• DIRECTIONS
Where a line in the listing below contains the word "agent", copy that line.

———

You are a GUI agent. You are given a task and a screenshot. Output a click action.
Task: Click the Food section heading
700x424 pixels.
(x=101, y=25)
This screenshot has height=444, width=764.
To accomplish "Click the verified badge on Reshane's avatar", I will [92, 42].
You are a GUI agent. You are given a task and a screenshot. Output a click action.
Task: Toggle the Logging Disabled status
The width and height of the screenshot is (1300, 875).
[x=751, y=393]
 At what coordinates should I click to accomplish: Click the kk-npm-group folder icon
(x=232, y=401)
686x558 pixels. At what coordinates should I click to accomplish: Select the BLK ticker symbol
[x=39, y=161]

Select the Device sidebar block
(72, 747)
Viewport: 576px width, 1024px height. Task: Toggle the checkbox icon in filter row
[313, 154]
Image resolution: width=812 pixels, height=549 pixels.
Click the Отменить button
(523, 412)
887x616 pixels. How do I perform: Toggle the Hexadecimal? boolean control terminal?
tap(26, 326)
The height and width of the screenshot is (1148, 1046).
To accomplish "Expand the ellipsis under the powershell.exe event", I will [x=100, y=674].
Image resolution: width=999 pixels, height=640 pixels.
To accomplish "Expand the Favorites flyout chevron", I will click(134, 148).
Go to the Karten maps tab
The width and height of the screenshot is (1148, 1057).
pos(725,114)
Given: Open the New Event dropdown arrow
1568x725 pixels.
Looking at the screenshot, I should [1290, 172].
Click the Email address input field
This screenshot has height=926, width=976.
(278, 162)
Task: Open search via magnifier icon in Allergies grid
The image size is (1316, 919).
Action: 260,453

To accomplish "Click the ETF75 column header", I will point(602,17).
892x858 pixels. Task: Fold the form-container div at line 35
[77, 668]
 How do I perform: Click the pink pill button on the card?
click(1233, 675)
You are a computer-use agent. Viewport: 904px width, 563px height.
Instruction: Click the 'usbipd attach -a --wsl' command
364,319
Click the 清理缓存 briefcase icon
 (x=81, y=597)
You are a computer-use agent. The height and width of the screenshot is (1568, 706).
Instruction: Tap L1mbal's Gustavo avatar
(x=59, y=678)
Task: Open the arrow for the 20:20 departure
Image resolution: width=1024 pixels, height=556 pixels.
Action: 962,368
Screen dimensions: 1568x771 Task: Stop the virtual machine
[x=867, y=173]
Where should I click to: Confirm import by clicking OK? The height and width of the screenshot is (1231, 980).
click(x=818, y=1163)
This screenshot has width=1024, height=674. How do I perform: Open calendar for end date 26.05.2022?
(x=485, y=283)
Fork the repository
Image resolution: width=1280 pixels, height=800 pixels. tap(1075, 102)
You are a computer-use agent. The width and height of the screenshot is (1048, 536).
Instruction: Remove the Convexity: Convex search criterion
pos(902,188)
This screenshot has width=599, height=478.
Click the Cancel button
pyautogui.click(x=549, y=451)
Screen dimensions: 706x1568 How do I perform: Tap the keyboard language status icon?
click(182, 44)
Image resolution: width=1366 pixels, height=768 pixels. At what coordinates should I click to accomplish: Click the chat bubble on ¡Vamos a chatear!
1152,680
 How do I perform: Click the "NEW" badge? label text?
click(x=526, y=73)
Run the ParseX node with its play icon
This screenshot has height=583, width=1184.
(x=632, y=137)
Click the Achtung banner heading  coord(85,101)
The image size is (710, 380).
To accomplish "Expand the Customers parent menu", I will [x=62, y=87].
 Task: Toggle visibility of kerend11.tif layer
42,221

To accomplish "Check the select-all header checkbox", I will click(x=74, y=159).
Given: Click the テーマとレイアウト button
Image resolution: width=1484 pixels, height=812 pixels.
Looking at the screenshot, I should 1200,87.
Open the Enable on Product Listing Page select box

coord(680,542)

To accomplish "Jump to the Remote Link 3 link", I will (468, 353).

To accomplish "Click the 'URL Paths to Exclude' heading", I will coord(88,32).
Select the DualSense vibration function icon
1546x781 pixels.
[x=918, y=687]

———

• WORKED SOLUTION
You are a GUI agent. You are given a task and a screenshot. Output a click action.
You are a GUI agent. You are given a task and a screenshot. Output a click action.
You are a computer-use agent. Viewport: 904px width, 563px height.
You are a computer-use agent. The height and width of the screenshot is (1568, 706).
You are a computer-use agent. The width and height of the screenshot is (1048, 536).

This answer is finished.